Vice President Dick Cheney, whom Bush has asked to cut through any red tape slowing the recovery, was due on Thursday to visit hard-hit Mississippi as well as New Orleans.
In addition, Treasury Secretary John Snow, Commerce Secretary Carlos Gutierrez, Labor Secretary Elaine Chao and Social Security Commissioner Jo Anne Barnhart are to travel to Houston, Louisiana, and Alabama on Thursday and Friday. They were to see relief facilities and get first-hand accounts about damage and recovery efforts.
The Federal Emergency Management Agency (FEMA), scorched by criticism of its performance, was handing out $2,000 debit cards -- $100 million worth -- to thousands of survivors.
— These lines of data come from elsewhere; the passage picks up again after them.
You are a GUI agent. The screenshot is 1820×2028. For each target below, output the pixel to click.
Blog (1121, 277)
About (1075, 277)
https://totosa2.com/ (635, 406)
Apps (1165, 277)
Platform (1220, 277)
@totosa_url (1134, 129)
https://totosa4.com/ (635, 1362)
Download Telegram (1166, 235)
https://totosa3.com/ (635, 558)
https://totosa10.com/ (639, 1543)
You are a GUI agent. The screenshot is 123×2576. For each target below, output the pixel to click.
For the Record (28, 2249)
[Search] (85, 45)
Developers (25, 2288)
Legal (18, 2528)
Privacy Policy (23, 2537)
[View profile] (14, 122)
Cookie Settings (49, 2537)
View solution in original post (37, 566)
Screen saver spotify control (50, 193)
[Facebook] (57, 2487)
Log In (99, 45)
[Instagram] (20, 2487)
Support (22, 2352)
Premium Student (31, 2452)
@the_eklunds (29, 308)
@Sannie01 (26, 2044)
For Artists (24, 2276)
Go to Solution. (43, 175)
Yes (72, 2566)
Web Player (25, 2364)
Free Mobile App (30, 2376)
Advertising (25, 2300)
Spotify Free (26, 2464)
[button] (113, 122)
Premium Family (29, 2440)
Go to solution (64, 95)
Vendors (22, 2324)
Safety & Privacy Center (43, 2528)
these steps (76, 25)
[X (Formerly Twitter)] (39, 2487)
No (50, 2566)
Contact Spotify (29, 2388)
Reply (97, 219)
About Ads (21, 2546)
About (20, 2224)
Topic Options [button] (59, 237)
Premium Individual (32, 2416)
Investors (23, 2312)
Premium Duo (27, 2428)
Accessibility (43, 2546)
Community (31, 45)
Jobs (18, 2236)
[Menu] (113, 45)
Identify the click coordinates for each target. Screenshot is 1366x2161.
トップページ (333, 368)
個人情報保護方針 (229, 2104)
At the Houston Astrodome where 16,000 New Orleans evacuees are being housed, long lines formed for the money.
Criticism of the speed and scope of the government's response came from members of both political parties and the private sector.
The situation "amounts to a massive institutional failure," said Raymond Offenheiser, president of the Oxfam America affiliate of the international relief agency. Oxfam mounted the first domestic U.S. rescue in its 35-year history in Mississippi.
"Before Katrina, we reserved our emergency response for countries that lack the resources of the United States. If we've got this kind of failure at home, how can we expect poor countries to do better?" he asked.
A Canadian search-and-rescue team had made it to the flooded New Orleans suburb of St. Bernard Parish five days before the U.S. military, Louisiana state Sen. Walter Boasso said. "We've got Canadian flags flying everywhere," he said.
Bush's family also came in for criticism. A comment made earlier in the week by his mother, Barbara Bush, was slammed on Internet sites and newspaper pages.
Speaking of evacuees in the Astrodome, the former first lady told a reporter in Houston: "What I'm hearing, which is sort of scary, is they all want to stay in Texas. Everybody is so overwhelmed by the hospitality. And so many of the people in the arena here, you know, were underprivileged anyway. This is working very well for them."
White House spokesman Scott McClellan described her comments as "a personal observation."
There were signs officials were growing impatient with news coverage of the disaster. FEMA has excluded journalists from recovery expeditions and asked them to not take pictures of the dead, drawing protests from press-freedom advocates.
NBC anchor Brian Williams wrote on the network's Web site that an out-of-town police officer at a New Orleans fire scene pointed her weapon at media members "armed only with notepads," and a National Guard sergeant interfered with attempts to film members of the unit.
Leaders of Bush's Republican party said there would be a joint congressional investigation into the government's hurricane response, to the disappointment of minority Democrats who said an independent commission should investigate. Bush has also said he would lead a probe.
Bush's response to the crisis was rated "bad" or "terrible" by 42 percent of Americans surveyed for a CNN/USA Today Gallup poll released on Wednesday, compared with 35 percent who said it was "good" or "great."